The Long Way Back by Margot Bennett

In October of last year I wrote a slightly snivelling article about just how impossible it has been to find a copy of Margot Bennett’s The Long Way Back. The fact that I couldn’t find a copy to buy made it the book I just had to have – and all that I’d read about it seemed to add to that glow of desirability that I felt surrounded it. It wasn’t just an issue of its rarity – what reviews there were made it sound like a seriously unusual and thought-provoking  read. In that previously mentioned article I outlined why I was so desperate to get hold of it:

‘The latest book to tease me in this fashion is Margot Bennett’s The Long Way Back. Originally published in 1954, this is one of Bennett’s occasional flirtations with ‘science fiction’ – or, as I would prefer – ‘future fiction’ and deals with a set of remarkably provocative ideas. Sonia Mullett on the Holdfast website provides a tempting summation of the plot:

“In The Long Way Back, Bennett presents a dystopian post nuclear-war future. The global North has long since been laid to waste and now history is poised to repeat itself as a nuclear-armed Africa competes, Cold War-style, with South America. A team of African scientists is dispatched to the little-known British Isles to seek out exploitable resources – a case of colonial history in reverse. It soon becomes evident that, if Britain proves rich in coal and other assets, the new imperialists will show about as much consideration to the island’s indigenous population (stuck in a stultifying stone-age of wild killer dogs, mutant ants and homicidal cavemen) as they do to the poverty stricken white Boers back home.”

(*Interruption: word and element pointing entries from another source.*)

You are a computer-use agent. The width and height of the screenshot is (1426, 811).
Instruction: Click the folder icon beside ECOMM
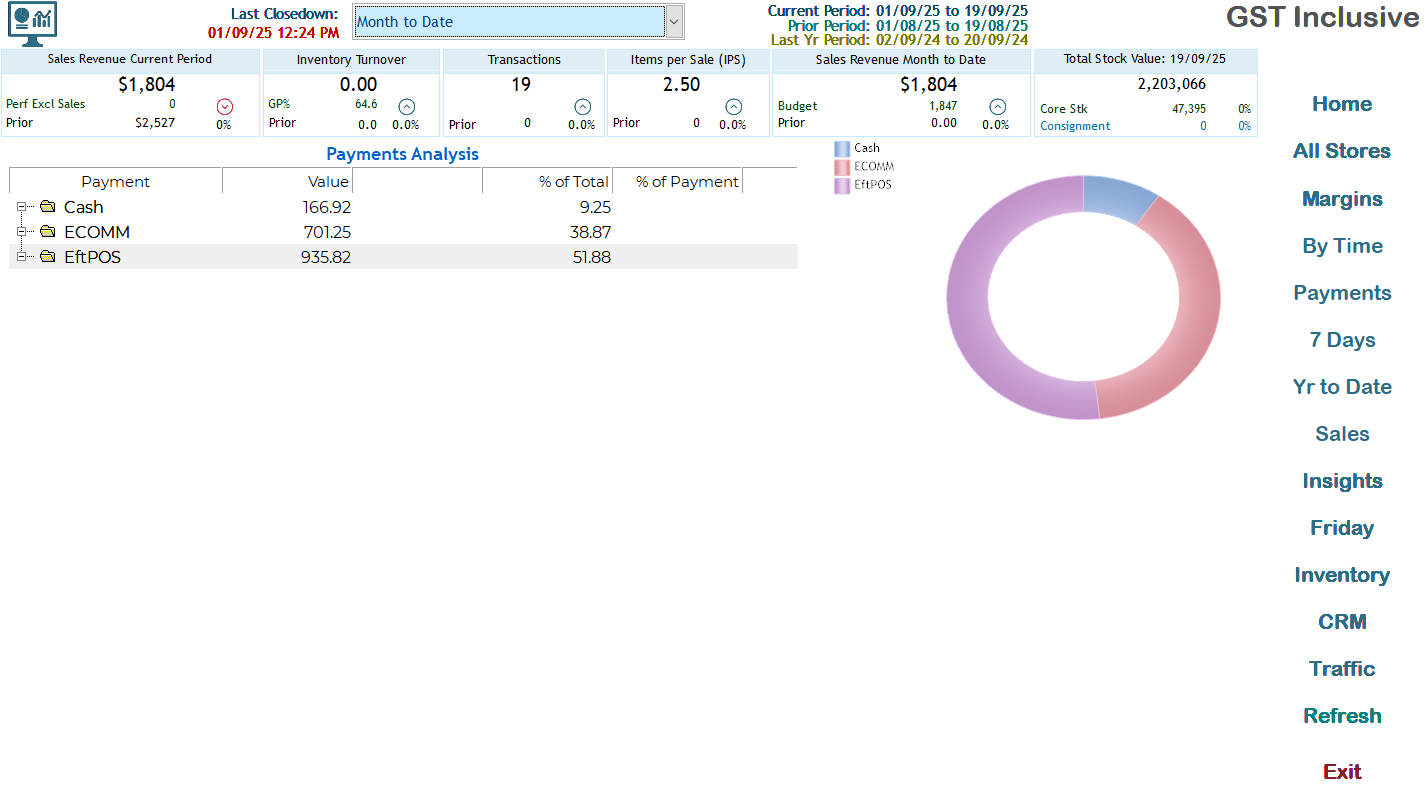[48, 232]
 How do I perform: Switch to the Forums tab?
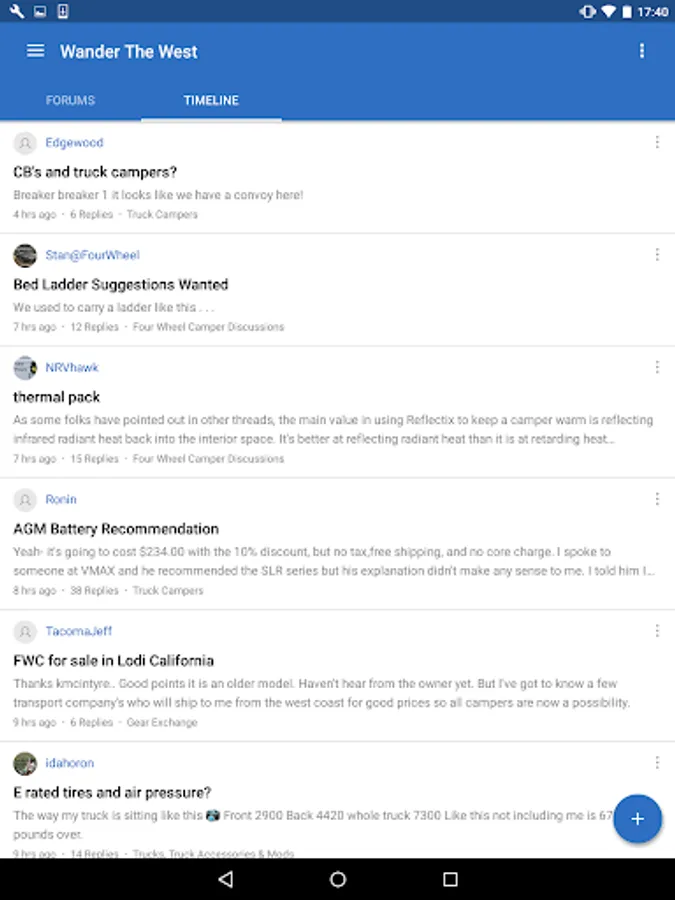(70, 100)
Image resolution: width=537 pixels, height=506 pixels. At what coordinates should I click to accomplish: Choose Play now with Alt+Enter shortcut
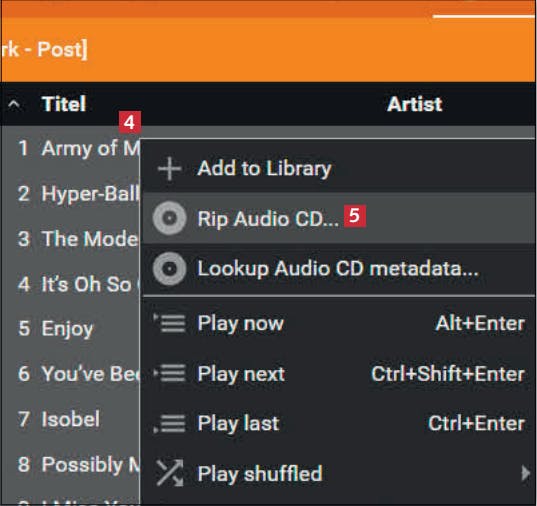click(339, 323)
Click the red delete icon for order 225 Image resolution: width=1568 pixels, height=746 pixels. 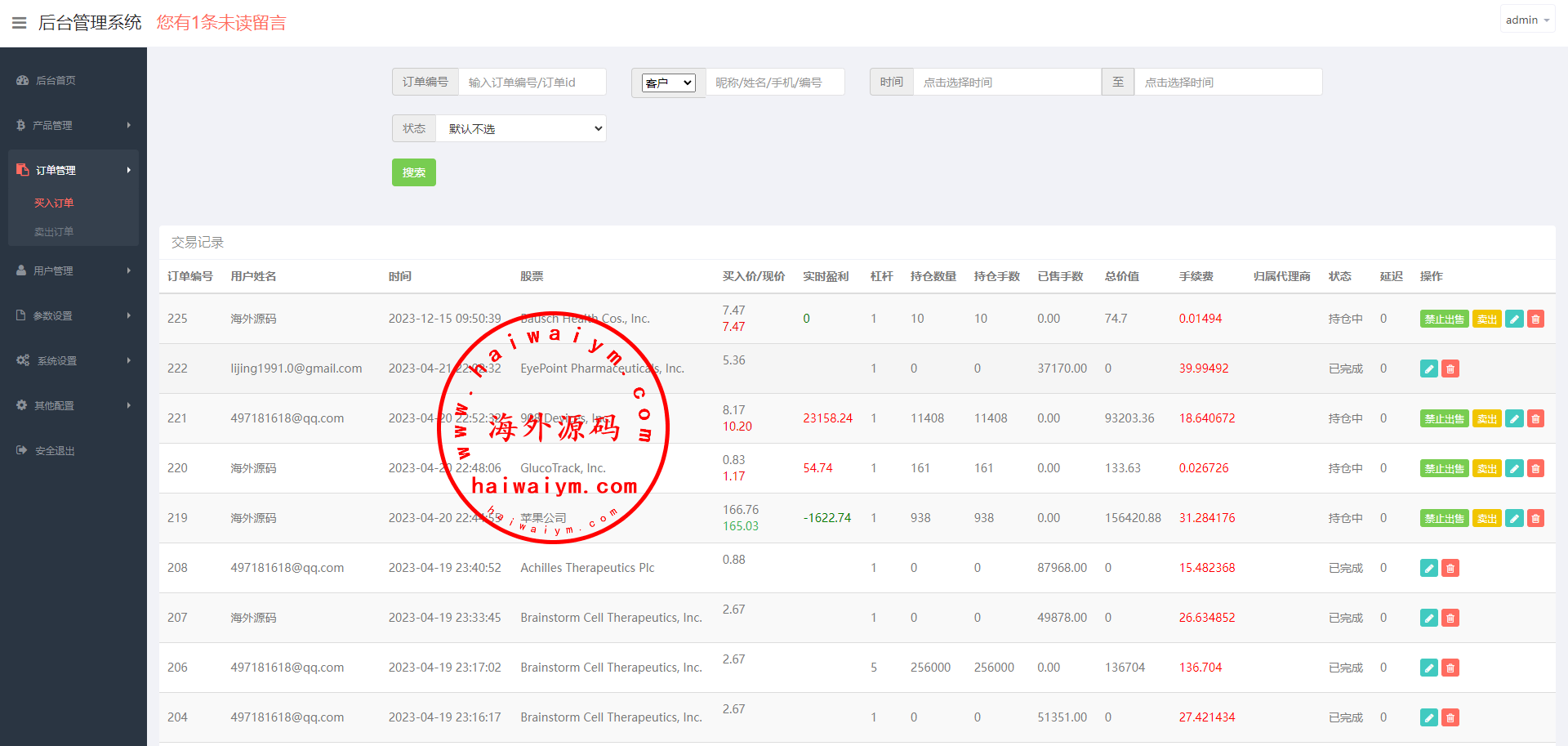click(x=1535, y=319)
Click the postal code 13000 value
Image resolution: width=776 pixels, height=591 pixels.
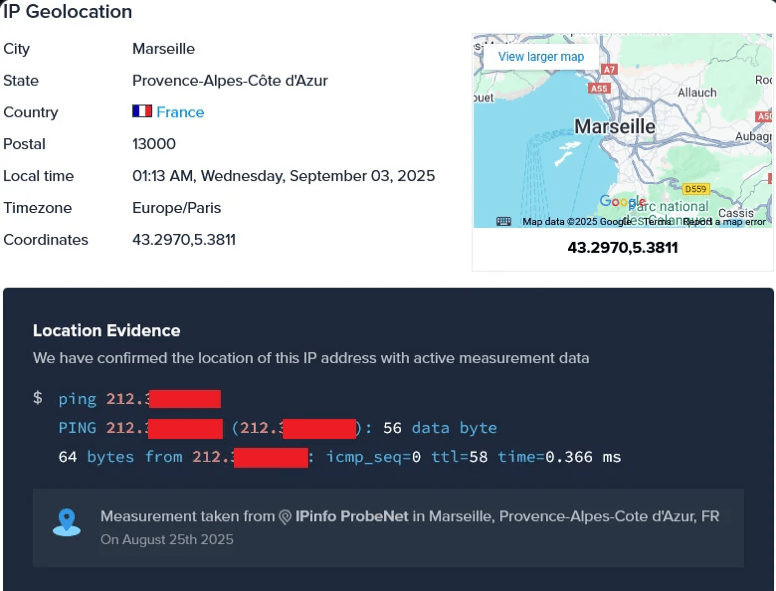(x=154, y=144)
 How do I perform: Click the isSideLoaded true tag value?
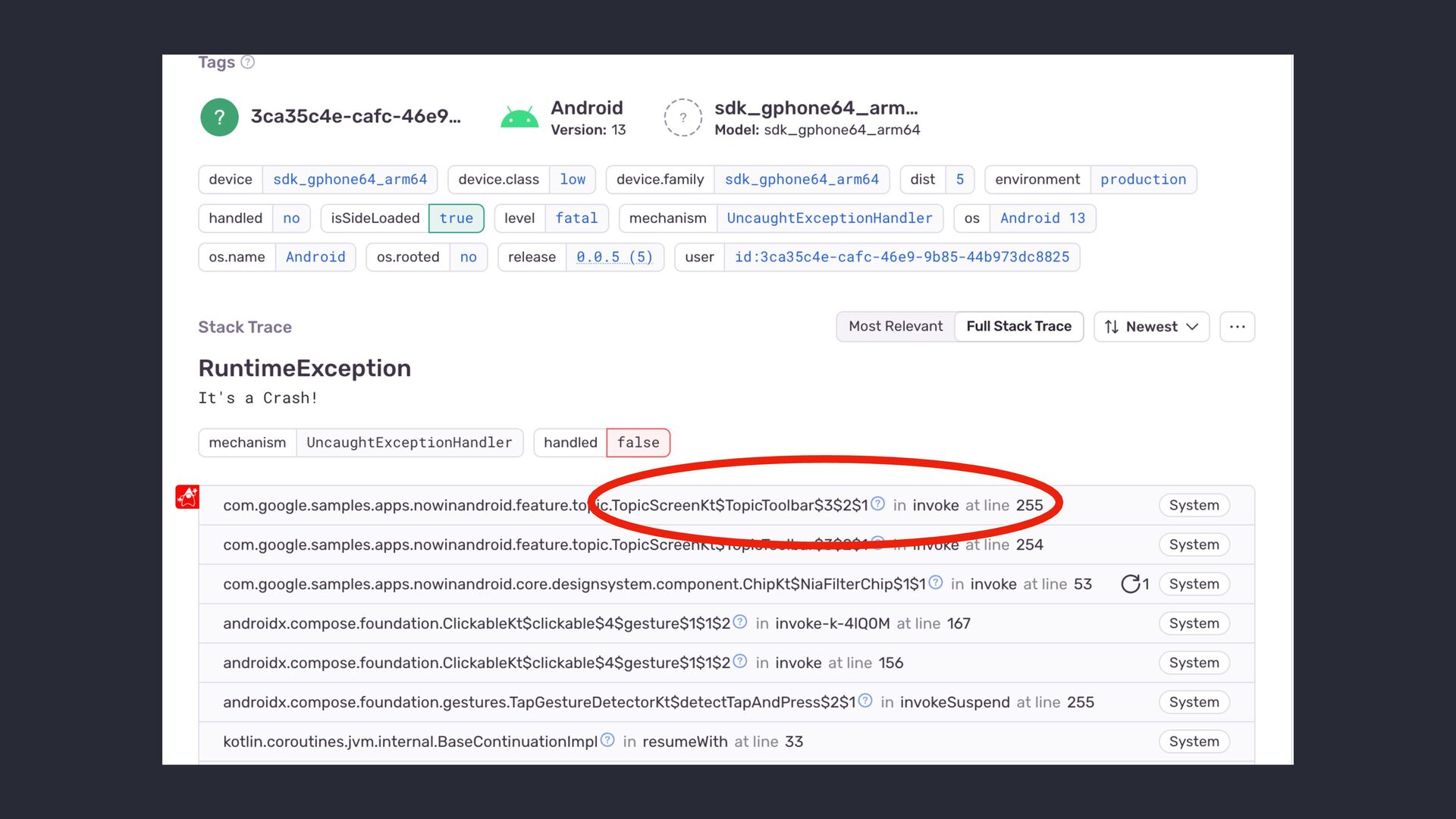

Colonialism and sexual politics also emerge as key themes according to Mullett  and, given the remarkably contemporary nature of the themes she is tackling, I can only agree with her when she writes “ it’s still a surprise to discover that most of her books, though inventive and respected by critics, are out of print.”’

So there’s no need for me to recap on the central plot and themes. What I can say now is that, finally, I did indeed find a copy and now I’ve been able to sit down and gobble it up.

What you might be interested to find out is whether the battle to find myself a copy and the not-insubstantial price I had to pay for it was worth all the effort?

Well, maybe inevitably and possibly infuriatingly, the answer is yes and no. It’s not a lost masterpiece in literary terms – some of the characterisation and rather sloppy use of stereotypes works against it – but it is a novel full of big ideas. The inversion of the colonial story of exploitation and what might be thought of as ‘exotic’ raises plenty of questions about imperialism and empire for a novel written in the 1950s where such questions were not the regular stuff of popular fiction.

But I was disappointed to find a woman novelist creating such a cardboard central female character as Valya – the supposed leader of the expedition. She comes across as a character whose power is constantly undermined by irrational sexual emotion and an unstable sense of self. We are forced to conclude her mismanagement of the project is as much about her gender as about her capabilities. By contrast with the male character through whose eyes the whole story is mediated, the female lead becomes a stereotypically hysterical and unreliable ‘little woman’. Disappointing.

But it’s fair to say that the book as a whole isn’t as disappointing as that particular aspect of the story – in fact it’s quite thrilling to find another forgotten science fiction story that tries to transcend its genre. The book certainly doesn’t deserve to have disappeared and I’m at a loss to understand why this remains out of print – it does, in my view, bear a decent comparison with the likes of Joanna Russ who has a growing cult reputation in the field of feminist speculative fiction.

So I’m glad I persisted and I don’t regret the expense. But I also have to say I wouldn’t be surprised if your assessment of the novel was quite different.